William Ryan, New Mexico Tech/MRO; Eileen Ryan, New Mexico Tech/MRO

Keywords: Space Situational Awareness, GEO-Satellites, Ground-Based Telescopic Observations, Data Analysis

Abstract:

Satellites inhabiting the geosynchronous zone around Earth are important for basic applications (e.g., world-wide communication, weather monitoring) as well as for national security concerns (e.g., missile launch detection, etc.).  As time progresses, satellites launched into the GEO region have gotten smaller, and smaller, making the ability to detect and track decimeter-sized targets at these distances increasingly difficult but important for determining operational status, revealing changes, identifying, and characterizing. In a previous work [1] we reported that the same techniques used for detection and characterization of natural objects such as asteroids and comets can be successfully applied to decimeter-scale artificial targets in the geosynchronous satellite region. We demonstrated that by using the Magdalena Ridge Observatory’s (MRO’s) 2.4-meter telescope, we could detect debris and other objects in GEO at visible magnitudes as faint as V~20 or fainter in single images, and were able to derive reliable and accurate astrometry. We also established that employing strategic shifting and summing of individual images based on the anticipated motion of the target allows for this magnitude limit to be extended somewhat.

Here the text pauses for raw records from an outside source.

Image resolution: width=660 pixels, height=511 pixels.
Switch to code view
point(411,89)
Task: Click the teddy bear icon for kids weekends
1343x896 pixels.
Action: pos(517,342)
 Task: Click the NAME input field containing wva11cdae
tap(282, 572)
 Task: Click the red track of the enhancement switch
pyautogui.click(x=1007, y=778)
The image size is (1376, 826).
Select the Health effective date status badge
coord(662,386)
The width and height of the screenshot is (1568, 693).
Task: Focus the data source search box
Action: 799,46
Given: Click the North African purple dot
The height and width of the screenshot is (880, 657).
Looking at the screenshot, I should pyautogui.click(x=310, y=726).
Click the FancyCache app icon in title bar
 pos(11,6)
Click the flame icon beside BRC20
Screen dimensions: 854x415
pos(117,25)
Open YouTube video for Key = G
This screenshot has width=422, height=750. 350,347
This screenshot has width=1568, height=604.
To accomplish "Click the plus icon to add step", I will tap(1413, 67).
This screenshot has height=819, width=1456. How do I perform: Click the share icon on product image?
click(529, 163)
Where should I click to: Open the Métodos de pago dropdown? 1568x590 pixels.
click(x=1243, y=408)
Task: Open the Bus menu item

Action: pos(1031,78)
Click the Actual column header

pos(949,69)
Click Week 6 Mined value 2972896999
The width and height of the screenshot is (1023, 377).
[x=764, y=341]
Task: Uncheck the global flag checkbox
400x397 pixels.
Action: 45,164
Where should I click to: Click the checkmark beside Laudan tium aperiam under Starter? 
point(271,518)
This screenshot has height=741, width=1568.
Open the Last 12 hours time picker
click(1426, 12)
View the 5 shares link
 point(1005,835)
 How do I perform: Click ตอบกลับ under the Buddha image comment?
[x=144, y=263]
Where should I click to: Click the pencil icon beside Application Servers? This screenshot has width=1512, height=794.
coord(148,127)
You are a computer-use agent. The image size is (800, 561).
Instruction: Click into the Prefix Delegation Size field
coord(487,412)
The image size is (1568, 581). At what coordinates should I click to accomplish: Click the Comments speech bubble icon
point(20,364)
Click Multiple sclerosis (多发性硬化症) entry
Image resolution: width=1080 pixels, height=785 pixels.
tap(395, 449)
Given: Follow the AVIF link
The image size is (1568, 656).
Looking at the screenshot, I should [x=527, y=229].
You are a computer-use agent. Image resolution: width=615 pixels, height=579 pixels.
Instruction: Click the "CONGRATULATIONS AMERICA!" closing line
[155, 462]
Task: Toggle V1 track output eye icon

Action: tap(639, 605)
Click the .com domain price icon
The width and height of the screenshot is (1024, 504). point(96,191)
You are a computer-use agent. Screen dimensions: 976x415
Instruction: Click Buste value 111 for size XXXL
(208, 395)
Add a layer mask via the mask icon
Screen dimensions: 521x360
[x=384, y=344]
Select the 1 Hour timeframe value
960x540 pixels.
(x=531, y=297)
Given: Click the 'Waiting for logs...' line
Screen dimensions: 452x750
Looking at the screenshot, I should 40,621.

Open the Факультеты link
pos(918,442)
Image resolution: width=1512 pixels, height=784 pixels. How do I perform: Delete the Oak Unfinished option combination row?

Initially, since objects in geostationary orbit typically move about 15 arc-sec per second with respect to sidereal motion, we limited exposure times to half a second or less to avoid significant trailing and analyzed the photometric signatures using circular apertures. For this current work, we explore techniques using elliptical apertures and extend individual exposures to push our detection limits to V~21 visible magnitude and fainter. We investigate the limitations in accuracy inherent in this approach and examine the relative practicalities of utilizing longer individual integration times versus the software shifting and summing of shorter exposures. We also explore the magnitude, and hence size, limitations that these techniques imply for the characterization of artificial objects when studying their temporal photometric and spectroscopic signatures. The MRO 2.4-meter telescope’s large aperture and the site’s environmental characteristics are ideal for the detection and characterization of small, natural objects in distant orbits, and we will demonstrate that the same can be accomplished for artificial targets.

REFERENCES

[1] Ryan, W.H., and E.V. Ryan (2017).  Precision Tracking of Decimeter Targets at GEO Distances using the Magdalena Ridge Observatory 2.4-meter Telescope, Proceedings of the 2017 AMOS Technical Conference, Maui, Hawaii.